Alexander Zverev fand nach seiner klaren Finalniederlage beim Masters-Turnier gegen Jannik Sinner in Madrid klare Worte.

von Florian Goosmann
zuletzt bearbeitet: 03.05.2026, 20:41 Uhr

Alexander Zverev, Jannik Sinner
© Getty Images
Alexander Zverev, Jannik Sinner

Bei der Sektdusche, da immerhin spielte Alexander Zverev mutig nach vorne. Während Jannik Sinner noch am Verschluss seiner Schampusflasche werkelte, nutzte Zverev seine einzige Chance des Tages, um dem Italiener eine Abreibung zu verpassen. Immerhin. 

Das 1:6, 2:6 zuvor, im Finale des 1000er-Turniers, das versuchte Zverev gar nicht, sich schönzureden. Jannik Sinner sei “mit Abstand der beste Spieler der Welt momentan”, urteilte der Deutsche. Der nun seine letzten neun Aufeinandertreffen mit dem Italiener allesamt verloren hat. Alleine vier Mal haben die beiden bereits in diesem Jahr gegeneinander gespielt. Und drei Mal im Herbst des Vorjahres.

Was zweierlei zeigt: Zverev spielt extrem konstantes Tennis, das ihn in aller Regelmäßigkeit in die finalen Runden bringt. Dort aber trifft er mit Sinner aktuell auf einen, der keine Schwächen zeigt. 

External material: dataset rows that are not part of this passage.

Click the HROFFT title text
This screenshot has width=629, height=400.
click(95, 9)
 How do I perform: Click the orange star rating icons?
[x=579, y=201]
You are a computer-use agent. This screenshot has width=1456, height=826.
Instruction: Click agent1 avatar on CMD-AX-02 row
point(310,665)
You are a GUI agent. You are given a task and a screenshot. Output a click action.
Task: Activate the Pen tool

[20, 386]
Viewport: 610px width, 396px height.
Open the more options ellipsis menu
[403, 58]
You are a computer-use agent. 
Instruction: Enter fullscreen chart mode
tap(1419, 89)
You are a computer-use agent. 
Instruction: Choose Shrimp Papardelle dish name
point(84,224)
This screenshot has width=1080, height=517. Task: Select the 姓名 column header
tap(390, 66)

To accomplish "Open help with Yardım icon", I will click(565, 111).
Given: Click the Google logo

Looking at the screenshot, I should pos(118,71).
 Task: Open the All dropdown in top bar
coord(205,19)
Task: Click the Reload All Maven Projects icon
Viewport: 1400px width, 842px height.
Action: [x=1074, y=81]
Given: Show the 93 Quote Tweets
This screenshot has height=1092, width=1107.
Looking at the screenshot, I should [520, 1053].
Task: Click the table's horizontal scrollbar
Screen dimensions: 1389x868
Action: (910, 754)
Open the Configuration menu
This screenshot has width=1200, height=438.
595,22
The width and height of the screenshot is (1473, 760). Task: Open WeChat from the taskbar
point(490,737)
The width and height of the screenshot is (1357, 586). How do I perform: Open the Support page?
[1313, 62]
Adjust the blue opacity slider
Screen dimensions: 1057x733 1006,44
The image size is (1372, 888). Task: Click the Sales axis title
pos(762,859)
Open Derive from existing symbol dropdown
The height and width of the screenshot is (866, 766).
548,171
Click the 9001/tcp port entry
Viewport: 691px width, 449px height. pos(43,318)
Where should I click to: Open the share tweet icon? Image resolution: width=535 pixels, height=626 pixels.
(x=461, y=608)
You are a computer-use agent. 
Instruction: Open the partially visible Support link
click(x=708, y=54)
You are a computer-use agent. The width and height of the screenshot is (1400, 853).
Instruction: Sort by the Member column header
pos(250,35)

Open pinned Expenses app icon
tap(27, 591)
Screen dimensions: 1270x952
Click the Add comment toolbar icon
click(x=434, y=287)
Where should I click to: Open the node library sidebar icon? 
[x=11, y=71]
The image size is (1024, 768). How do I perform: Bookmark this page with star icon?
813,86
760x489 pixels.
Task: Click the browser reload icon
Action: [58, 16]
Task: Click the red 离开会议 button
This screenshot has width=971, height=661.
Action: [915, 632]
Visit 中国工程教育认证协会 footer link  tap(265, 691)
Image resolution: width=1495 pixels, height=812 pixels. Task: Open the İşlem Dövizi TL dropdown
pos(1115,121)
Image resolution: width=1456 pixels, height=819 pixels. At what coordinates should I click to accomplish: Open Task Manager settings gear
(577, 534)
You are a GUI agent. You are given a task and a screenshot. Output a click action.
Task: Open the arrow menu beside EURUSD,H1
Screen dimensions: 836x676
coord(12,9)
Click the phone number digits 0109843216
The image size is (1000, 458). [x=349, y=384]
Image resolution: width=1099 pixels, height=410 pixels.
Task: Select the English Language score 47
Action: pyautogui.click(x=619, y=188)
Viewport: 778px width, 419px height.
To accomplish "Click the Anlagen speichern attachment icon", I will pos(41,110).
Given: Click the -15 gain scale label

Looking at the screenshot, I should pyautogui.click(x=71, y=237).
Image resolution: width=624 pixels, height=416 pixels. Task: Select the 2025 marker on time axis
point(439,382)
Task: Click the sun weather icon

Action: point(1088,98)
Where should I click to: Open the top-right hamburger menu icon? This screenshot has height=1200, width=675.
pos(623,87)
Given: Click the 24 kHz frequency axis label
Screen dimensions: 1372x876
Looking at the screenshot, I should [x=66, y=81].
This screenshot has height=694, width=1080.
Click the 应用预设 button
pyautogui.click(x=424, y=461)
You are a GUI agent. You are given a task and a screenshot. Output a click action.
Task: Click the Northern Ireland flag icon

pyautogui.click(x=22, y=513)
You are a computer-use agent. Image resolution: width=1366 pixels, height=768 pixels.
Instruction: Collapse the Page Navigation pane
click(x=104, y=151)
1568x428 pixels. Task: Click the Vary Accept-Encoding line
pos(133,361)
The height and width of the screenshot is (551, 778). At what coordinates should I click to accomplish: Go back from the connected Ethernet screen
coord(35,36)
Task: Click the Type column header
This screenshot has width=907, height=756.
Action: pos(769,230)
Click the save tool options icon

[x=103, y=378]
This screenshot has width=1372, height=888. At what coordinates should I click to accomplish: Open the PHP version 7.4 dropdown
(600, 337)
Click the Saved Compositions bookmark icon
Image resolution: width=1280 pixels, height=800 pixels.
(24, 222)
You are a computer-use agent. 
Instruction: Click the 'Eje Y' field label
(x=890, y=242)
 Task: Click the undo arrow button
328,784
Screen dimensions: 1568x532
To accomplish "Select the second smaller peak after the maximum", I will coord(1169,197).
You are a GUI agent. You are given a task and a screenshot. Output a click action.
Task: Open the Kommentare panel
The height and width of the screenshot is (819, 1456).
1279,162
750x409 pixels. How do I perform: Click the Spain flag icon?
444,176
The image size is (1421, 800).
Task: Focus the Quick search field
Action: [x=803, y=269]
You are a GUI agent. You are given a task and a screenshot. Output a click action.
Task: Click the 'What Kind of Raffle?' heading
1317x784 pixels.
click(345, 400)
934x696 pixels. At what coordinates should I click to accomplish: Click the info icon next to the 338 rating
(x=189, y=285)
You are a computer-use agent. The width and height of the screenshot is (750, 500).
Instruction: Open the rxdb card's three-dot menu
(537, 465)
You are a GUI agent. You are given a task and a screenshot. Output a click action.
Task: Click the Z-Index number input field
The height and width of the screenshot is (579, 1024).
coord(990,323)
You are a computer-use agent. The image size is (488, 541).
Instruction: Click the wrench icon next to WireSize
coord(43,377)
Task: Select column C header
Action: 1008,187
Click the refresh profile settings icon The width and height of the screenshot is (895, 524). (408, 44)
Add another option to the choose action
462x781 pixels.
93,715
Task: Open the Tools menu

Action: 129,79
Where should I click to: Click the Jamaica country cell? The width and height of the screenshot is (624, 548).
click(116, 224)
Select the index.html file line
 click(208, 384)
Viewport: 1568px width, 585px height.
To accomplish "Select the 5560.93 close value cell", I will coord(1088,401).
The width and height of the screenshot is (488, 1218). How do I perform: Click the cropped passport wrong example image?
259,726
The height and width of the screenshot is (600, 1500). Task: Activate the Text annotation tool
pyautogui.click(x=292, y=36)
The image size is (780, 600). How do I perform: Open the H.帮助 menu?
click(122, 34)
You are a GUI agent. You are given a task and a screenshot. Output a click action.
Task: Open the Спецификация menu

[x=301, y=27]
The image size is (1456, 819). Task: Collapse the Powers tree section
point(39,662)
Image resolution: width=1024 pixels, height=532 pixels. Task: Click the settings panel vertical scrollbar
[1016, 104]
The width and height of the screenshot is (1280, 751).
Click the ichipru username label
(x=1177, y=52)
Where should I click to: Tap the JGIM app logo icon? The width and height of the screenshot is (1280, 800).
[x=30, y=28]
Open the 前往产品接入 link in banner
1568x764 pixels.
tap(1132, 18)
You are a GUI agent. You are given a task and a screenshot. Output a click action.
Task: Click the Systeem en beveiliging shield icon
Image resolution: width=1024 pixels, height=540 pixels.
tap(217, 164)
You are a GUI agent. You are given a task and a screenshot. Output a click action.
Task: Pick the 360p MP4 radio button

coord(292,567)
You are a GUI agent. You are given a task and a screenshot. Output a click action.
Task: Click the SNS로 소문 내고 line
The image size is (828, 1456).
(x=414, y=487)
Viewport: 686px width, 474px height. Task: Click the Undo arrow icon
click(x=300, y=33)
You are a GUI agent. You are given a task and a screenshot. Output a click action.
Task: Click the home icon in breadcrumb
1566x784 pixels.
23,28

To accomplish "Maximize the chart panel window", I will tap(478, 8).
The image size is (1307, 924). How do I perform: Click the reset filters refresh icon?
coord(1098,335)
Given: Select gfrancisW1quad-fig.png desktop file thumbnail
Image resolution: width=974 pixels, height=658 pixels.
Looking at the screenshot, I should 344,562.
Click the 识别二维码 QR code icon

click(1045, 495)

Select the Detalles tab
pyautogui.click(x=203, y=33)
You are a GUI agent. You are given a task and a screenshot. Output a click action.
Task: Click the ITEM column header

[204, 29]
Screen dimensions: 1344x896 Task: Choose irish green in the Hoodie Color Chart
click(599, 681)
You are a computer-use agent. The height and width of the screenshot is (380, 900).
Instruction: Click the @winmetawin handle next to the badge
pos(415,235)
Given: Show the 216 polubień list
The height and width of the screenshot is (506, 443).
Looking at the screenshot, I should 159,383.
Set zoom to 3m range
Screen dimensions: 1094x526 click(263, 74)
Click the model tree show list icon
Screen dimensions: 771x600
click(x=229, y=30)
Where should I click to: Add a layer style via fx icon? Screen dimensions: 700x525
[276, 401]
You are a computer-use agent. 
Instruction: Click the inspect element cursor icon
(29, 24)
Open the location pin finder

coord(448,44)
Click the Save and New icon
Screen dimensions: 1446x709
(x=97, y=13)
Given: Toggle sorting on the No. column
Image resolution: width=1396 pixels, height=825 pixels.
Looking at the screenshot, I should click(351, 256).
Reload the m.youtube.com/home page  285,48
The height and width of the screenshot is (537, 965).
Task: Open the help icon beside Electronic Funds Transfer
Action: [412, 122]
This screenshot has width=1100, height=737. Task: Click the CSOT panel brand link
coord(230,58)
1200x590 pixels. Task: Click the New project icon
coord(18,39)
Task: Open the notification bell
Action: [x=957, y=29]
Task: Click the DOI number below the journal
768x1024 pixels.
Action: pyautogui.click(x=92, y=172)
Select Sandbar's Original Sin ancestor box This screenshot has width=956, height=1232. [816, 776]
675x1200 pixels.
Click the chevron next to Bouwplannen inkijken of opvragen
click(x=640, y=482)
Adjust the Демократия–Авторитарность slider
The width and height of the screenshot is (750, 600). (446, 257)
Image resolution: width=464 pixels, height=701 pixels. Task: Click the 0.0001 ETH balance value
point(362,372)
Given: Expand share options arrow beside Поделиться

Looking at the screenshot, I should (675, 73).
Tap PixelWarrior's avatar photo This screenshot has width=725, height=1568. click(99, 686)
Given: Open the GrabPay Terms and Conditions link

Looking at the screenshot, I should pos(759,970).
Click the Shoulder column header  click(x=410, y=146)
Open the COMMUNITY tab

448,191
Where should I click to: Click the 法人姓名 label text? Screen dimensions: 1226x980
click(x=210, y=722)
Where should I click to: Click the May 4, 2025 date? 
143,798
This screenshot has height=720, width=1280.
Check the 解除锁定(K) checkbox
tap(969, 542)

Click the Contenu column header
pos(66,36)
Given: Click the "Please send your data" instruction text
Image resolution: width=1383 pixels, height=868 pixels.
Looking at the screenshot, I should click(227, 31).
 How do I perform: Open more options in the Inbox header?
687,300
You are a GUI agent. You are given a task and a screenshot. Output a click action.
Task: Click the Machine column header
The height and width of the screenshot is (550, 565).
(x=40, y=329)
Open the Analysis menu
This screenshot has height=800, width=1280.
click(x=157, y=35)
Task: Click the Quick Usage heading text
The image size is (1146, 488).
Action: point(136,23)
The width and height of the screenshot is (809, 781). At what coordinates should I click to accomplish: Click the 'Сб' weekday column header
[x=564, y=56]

In Madrid kam hinzu, dass Zverev nicht seinen besten Tag erwischt hatte. Vom Offensivgeist der letzten Monate war wenig zu spüren, Sinner allerdings agierte auch einem brutal hohen Niveau, vor allem beim Return. Zur Einordnung: Zverev verfehlte im gesamten Match lediglich acht erste Aufschläge (er legte damit eine durchaus starke Erste-Aufschlag-Quote von 77 Prozent hin) - Sinner brachte es dennoch auf vier Breaks… Und der Italiener ließ selbst nichts anbrennen, gestattete Zverev keine Breakchance. 

Wer soll Sinner in Alcaraz' Abwesenheit aufhalten?

Sinner spielt damit, speziell nach Alcaraz' verletzungsbedingter Pause, in einer eigenen Liga. Zverev allerdings auch. Und das formulierte der Deutsche entsprechend. 

Auf die Frage, ob es aktuell eine große Lücke zwischen Sinner und Alcaraz und dem Rest des Feldes gebe, antwortete Zverev: “Ich glaube, dass es eine große Lücke zwischen Sinner und allen anderen gibt zurzeit.” Und dann gebe es noch eine zwischen Alcaraz, ihm selbst, womöglich Djokovic - und den anderen. “Ich denke also, dass es zwei Lücken gibt.”

Holt Sinner in Rom das Career-Masters?

Tatsächlich tut sich die Frage auf, wer Sinner aktuell auf seiner Rekordjagd aufhalten soll. Alcaraz, der mit dem Sieg bei den Australian Open und in Doha einen Fabel-Start ins Jahr hingelegt hatte, fällt auf unabsehbare Zeit aus. Rom und die French Open hat er bereits abgesagt.

Dort kann sich der Weltranglisten-Erste damit unsterblich machen. Rom ist das einzige Masters-Turnier, das Sinner noch fehlt für “alle Neune” - die übrigen Events der Masters-Serie hat er allesamt mindestens ein Mal gewonnen. Und Roland-Garros ist das einzige Major-Turnier, das Sinner noch zu seinem Karriere-Grand-Slam fehlt.